Molti pensano che la primavera sia la stagione più importante dell’anno. In effetti, è difficile non lasciarsi incantare dalla sua esplosione di colori, profumi e vita. È la stagione della rinascita, delle promesse, del tepore che ritorna dopo il lungo abbraccio invernale.
Eppure… c’è un’altra stagione, o meglio, un mese in particolare, che ha un ruolo cruciale nella grande sinfonia della natura: settembre.
In questo periodo dell’anno, la terra raggiunge uno dei suoi momenti più intensi. È il tempo del raccolto. Un momento in cui, fin dall’antichità, la sopravvivenza durante l’inverno dipendeva da ciò che si riusciva a mettere da parte. Mais, avena, orzo… le spighe ondeggiano al vento come danzatrici dorate, pronte a essere raccolte. Le viti, cariche di grappoli maturi, si preparano a diventare il vino, la bevanda sacra a Bacco. E tra poco sarà la volta delle olive, pronte a trasformarsi in quel nettare dorato che da millenni accompagna la nostra alimentazione: l’olio.

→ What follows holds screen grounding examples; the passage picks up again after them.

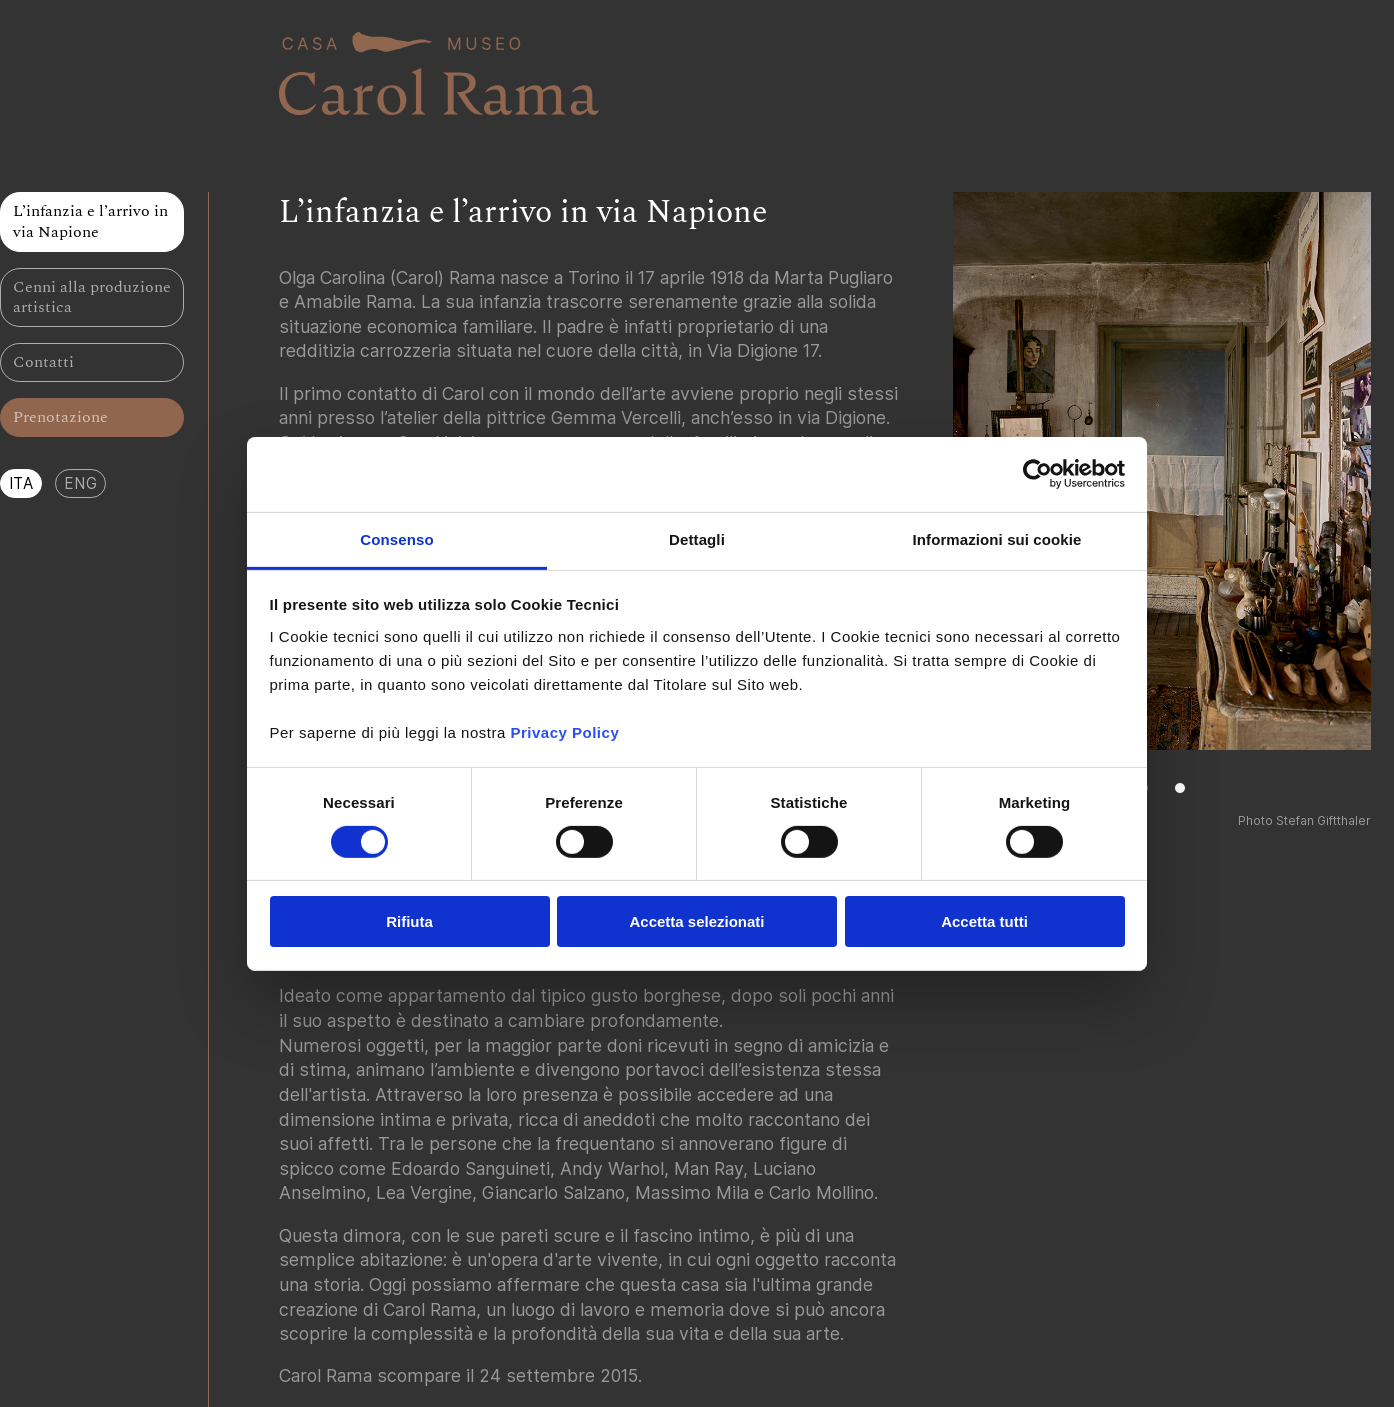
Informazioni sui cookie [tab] (997, 538)
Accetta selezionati (696, 921)
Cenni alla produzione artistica (92, 297)
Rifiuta (409, 921)
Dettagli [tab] (697, 538)
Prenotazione (60, 417)
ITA (21, 483)
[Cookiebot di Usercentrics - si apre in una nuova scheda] (1037, 474)
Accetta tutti (984, 921)
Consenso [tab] (396, 538)
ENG (80, 483)
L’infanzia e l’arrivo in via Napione (90, 221)
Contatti (43, 362)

Settembre ci regala ancora giornate luminose e tiepide. L’estate non è ancora svanita del tutto, e può sorprenderci con quella che gli anglosassoni chiamano “Indian Summer”: un’improvvisa e breve ondata di caldo, quasi un ultimo bacio del sole prima dell’arrivo dell’autunno. Ma, come marzo, anche settembre può essere capriccioso: un giorno può prosciugare i pozzi, e il successivo spazzare via un ponte con una piena improvvisa.
È un mese che parla di impegno e di frutti. Dopo aver seminato e progettato durante la primavera e l’estate, è ora di raccogliere. Ma attenzione: questo è anche il tempo della saggezza, delle scelte ponderate. Perché tutto ciò che si è costruito finora può essere consolidato… oppure perduto.

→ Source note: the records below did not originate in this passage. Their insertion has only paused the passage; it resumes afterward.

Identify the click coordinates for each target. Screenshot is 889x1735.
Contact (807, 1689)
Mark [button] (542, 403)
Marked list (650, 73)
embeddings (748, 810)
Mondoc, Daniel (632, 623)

La natura ce lo mostra con semplicità disarmante: il frutto non raccolto cade, marcisce nell’erba, diventa cibo per topi e uccelli. Nulla si perde, certo, ma non tutto arriva alla nostra tavola. È un’immagine potente, quasi una metafora della nostra vita: talvolta abbiamo lottato, investito energie e passione in un progetto… ma le circostanze non ci hanno permesso di completarlo. Eppure, proprio come ci insegna la natura, nulla va davvero perduto.

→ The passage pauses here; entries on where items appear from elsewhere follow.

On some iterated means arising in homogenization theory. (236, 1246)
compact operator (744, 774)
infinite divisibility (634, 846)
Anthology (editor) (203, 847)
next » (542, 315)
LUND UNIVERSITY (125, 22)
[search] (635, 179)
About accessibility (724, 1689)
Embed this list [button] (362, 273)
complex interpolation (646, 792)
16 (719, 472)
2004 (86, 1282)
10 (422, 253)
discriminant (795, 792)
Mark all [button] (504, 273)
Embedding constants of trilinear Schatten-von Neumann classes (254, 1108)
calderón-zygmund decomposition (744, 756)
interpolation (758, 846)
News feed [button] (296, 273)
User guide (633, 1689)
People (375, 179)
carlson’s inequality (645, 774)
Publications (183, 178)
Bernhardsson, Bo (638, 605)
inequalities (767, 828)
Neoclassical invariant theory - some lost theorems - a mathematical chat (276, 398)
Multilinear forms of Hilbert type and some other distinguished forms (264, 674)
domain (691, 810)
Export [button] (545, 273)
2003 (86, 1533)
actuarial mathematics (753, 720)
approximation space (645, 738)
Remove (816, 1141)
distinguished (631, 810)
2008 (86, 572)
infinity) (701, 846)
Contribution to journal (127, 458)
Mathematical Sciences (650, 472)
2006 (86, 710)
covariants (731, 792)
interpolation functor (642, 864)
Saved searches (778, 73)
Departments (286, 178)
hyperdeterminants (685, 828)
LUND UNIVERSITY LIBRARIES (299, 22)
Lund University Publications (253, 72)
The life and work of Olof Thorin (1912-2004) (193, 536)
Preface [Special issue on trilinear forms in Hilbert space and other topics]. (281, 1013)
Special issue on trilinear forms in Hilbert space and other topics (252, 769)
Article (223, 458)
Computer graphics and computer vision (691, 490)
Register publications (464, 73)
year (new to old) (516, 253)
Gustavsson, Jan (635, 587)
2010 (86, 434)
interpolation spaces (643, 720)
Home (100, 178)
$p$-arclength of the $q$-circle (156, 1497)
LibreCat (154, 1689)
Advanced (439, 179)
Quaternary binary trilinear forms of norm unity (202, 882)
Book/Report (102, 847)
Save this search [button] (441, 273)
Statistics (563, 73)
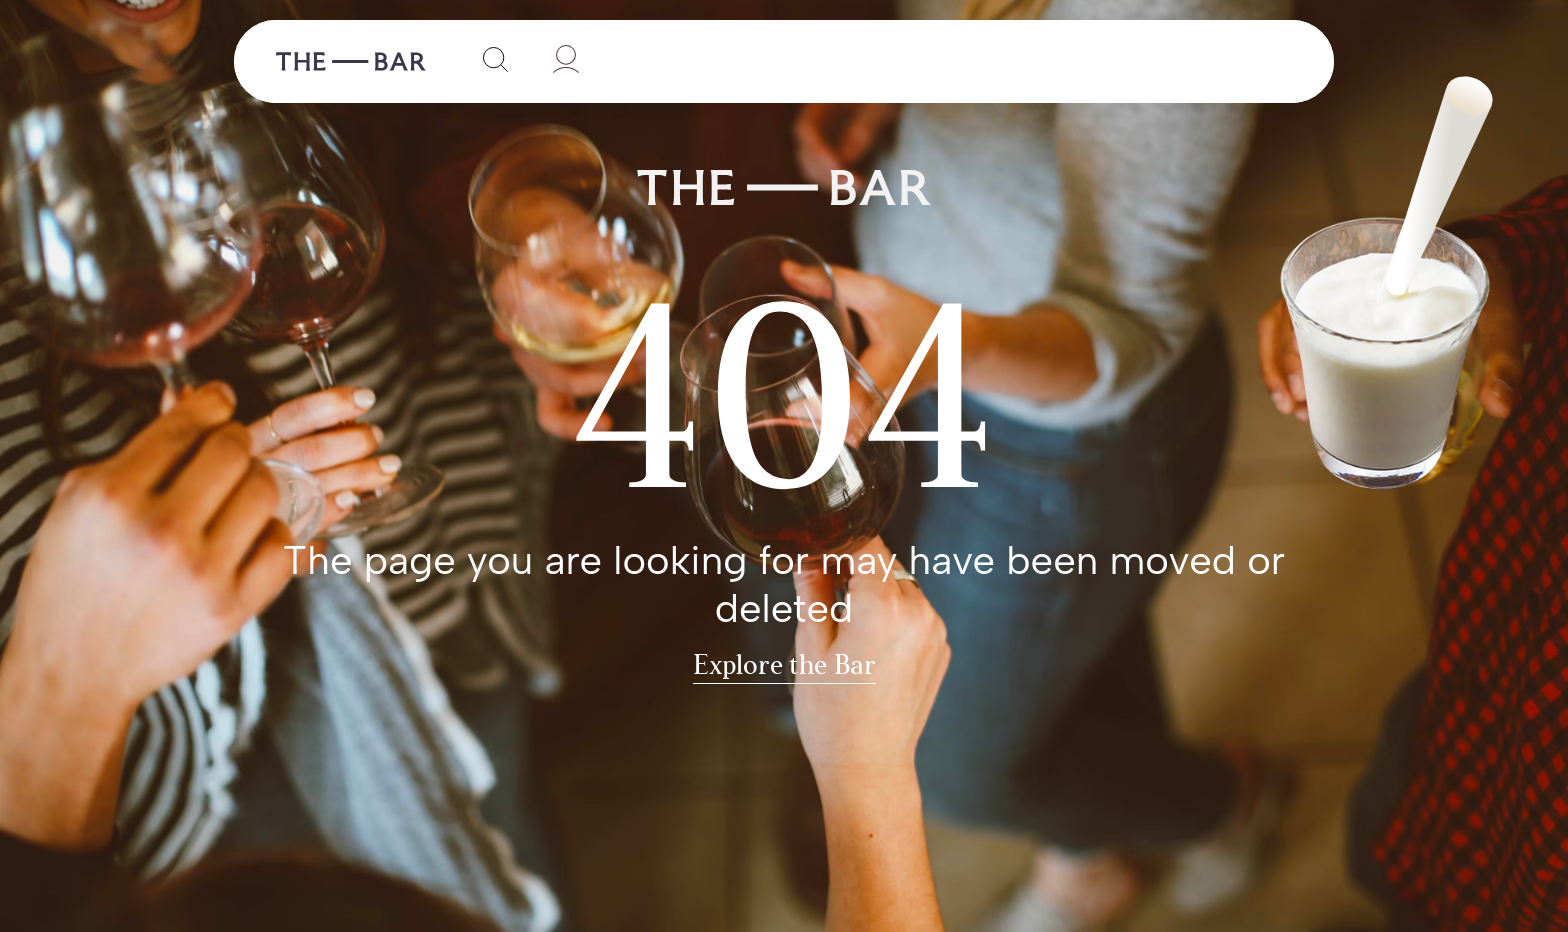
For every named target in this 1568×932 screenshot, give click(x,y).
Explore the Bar (784, 666)
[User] (562, 61)
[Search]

I nativi americani, in questo periodo, creavano piccole bambole con le foglie di mais: ciò che per molti era solo scarto, per loro diventava arte, cultura, simbolo. E così dovremmo fare anche noi. Ogni esperienza, anche quella incompiuta, ha dentro di sé un potenziale. Basta solo offrirle il giusto terreno.
Pensiamo a un legume secco, dimenticato in dispensa. A vederlo, sembra inerte. Ma basta acqua, un luogo buio e silenzioso… ed esplode di vita. È questo il mistero della natura. È questo il mistero che ci riguarda, da vicino.
Settembre ci invita a fermarci un attimo. A ringraziare, a celebrare, a raccogliere, a conservare, a riflettere.
È un mese che, nel silenzio dell’autunno che avanza, ci ricorda che ogni ciclo ha la sua bellezza. E che anche ciò che sembra finito… può essere solo l’inizio di qualcosa di nuovo.